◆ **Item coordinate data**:
━━━━━━━━━━━━━━━━━━━━

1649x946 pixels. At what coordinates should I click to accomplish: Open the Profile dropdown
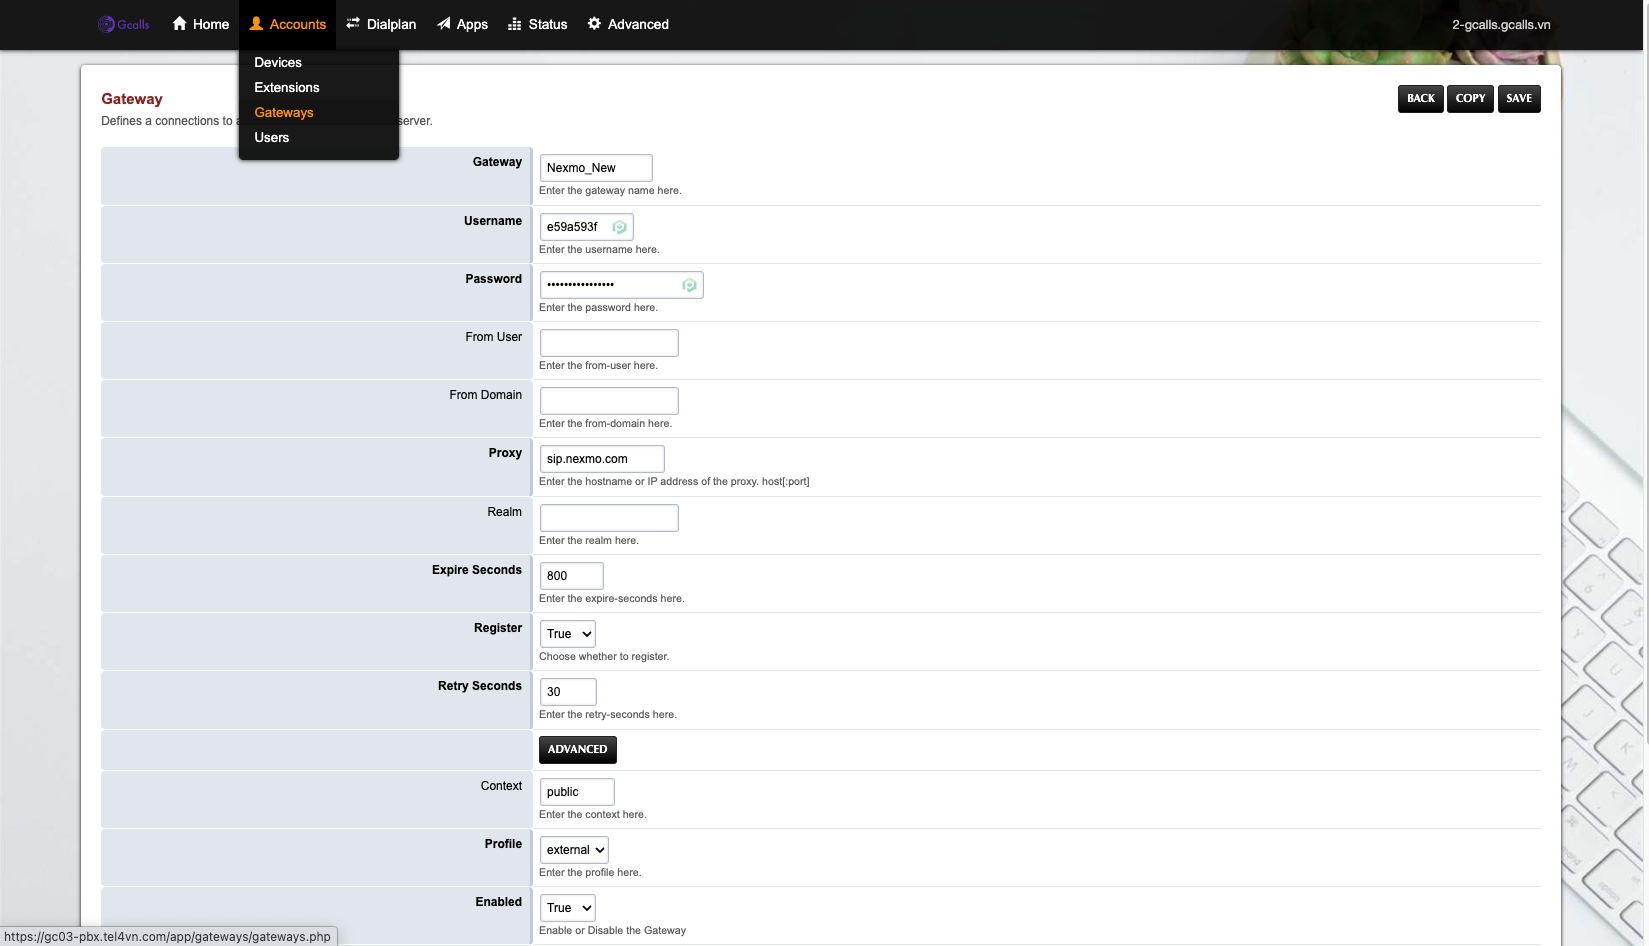pyautogui.click(x=574, y=850)
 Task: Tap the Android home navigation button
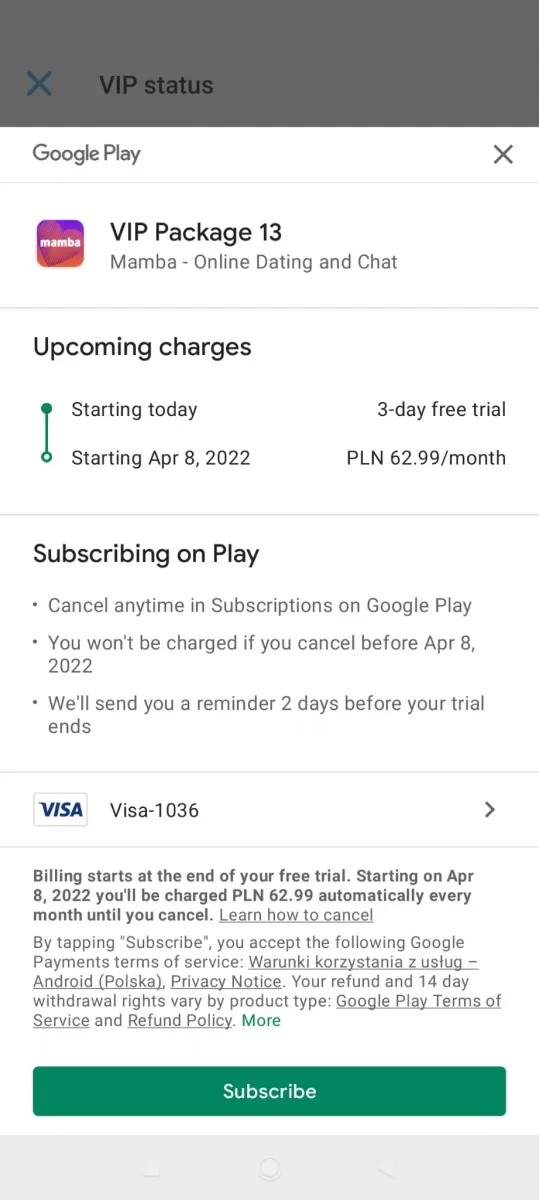(269, 1168)
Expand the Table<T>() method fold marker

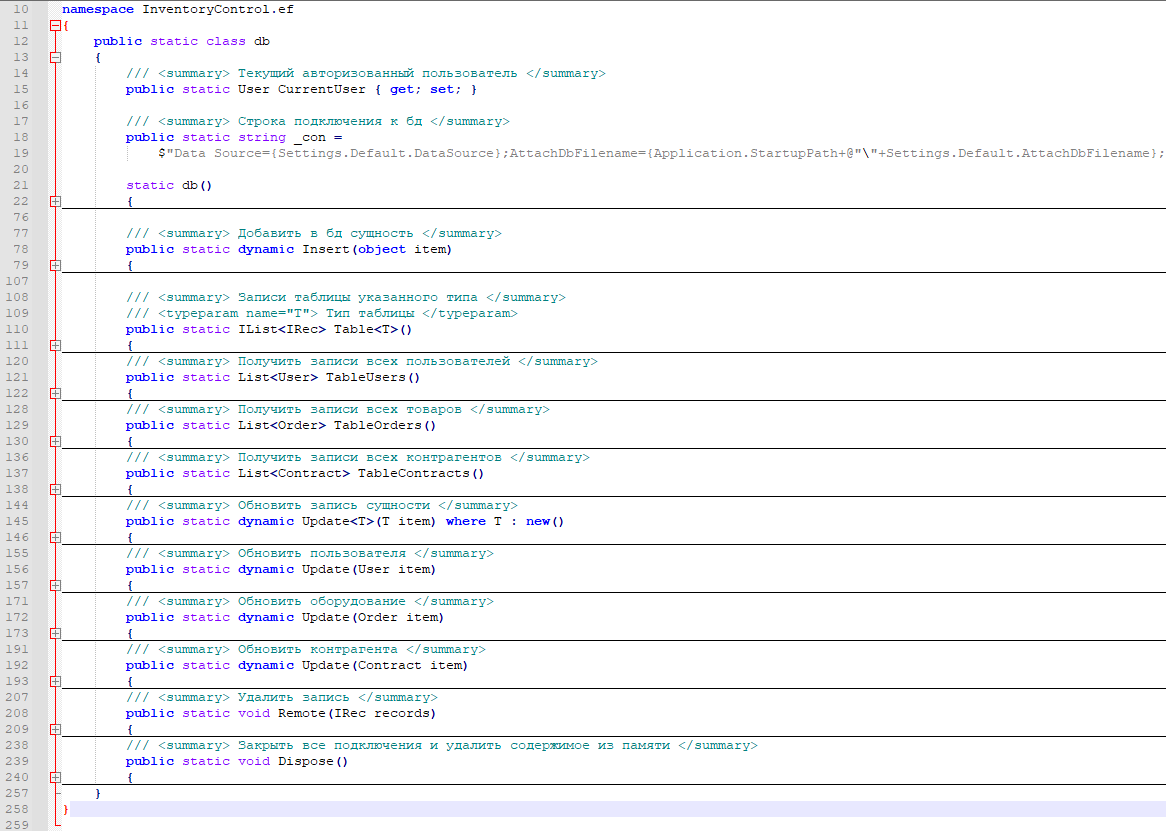[x=55, y=346]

━━━━━━━━━━━━━━━━━━━━

◆ **What is needed**: Rewrite the rows above as a numbered list, dropping any blank lines and leaving out the pictures.

◆ **Answer to this task**:
1. 1649x946 pixels. At what coordinates should I click to accomplish: Open the Profile dropdown
2. pyautogui.click(x=574, y=850)
3.  Task: Tap the Android home navigation button
4. (269, 1168)
5. Expand the Table<T>() method fold marker
6. [x=55, y=346]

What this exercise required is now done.